Éros
— Alors, tu les as revus ce weekend ? a demandé Nayla.
— Ouais…, lui ai-je répondu mollement.
— Allez, raconte !
— Y a rien à dire… Mon père est amoureux, il rayonne. Voilà.
— Et toi ? a insisté Nayla.
— Je ne sais pas. Inès est sympa ; elle est drôle, douce, et elle nous fait du bien. Tu verrais Jason, il est tellement content !
— Et… Marin ?
— Il me saoule. Parce qu’il a un an de plus que moi, il s’y croit. Ce qui m’énerve, c’est qu’il faudrait que j’accepte tout et je n’en ai pas envie, ai-je rétorqué, agacée.
— Que t’acceptes quoi ?
— Oh, ça va avec tes questions !
— S’cuse…
— Je suis désolée, Nayla. J’ai la trouille, je crois. On était bien tous les quatre, on avait notre rythme, notre vie et bam ! Tout change depuis quelques mois. J’en ai marre… Pourquoi je ne peux pas être comme tout le monde ?
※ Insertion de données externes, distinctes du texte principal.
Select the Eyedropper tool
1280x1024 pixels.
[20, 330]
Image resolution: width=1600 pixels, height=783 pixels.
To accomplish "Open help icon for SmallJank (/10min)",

— T’exagères pas un peu ? Ça veut dire quoi « être comme tout le monde » ? T’as perdu ta mère, OK, et aujourd’hui ton père est amoureux et heureux… Ça ne fait pas de toi quelqu’un de très très différent. Regarde moi, regarde Thibault ! On n’est pas non plus des modèles, on n’a pas vraiment des familles lisses.
— …
— C’est une chance que ton père soit amoureux, c’est une vraie chance qu’ils se soient rencontrés, a conclu Nayla.
— Oui, mais je n’ai pas envie que les choses changent, je n’ai pas envie que l’on vive tous ensemble. C’est bien comme ça, de se voir et de rentrer chacun chez soi. Je ne veux pas vivre avec Marin et Mina…
— Ah, c’est ça qui t’embête…
— Oui, forcément, à un moment ou à un autre, c’est ce qui va arriver. Depuis des mois, on passe de plus en plus de temps avec eux. Mon père n’arrête pas de me parler de tout ce qui ne va pas changer, de tout ce que cela nous apportera. Pénélope est super contente de voir Mina tous les jours, et Jason répète sans arrêt que c’est génial d’avoir un grand frère… Tu parles d’une chance !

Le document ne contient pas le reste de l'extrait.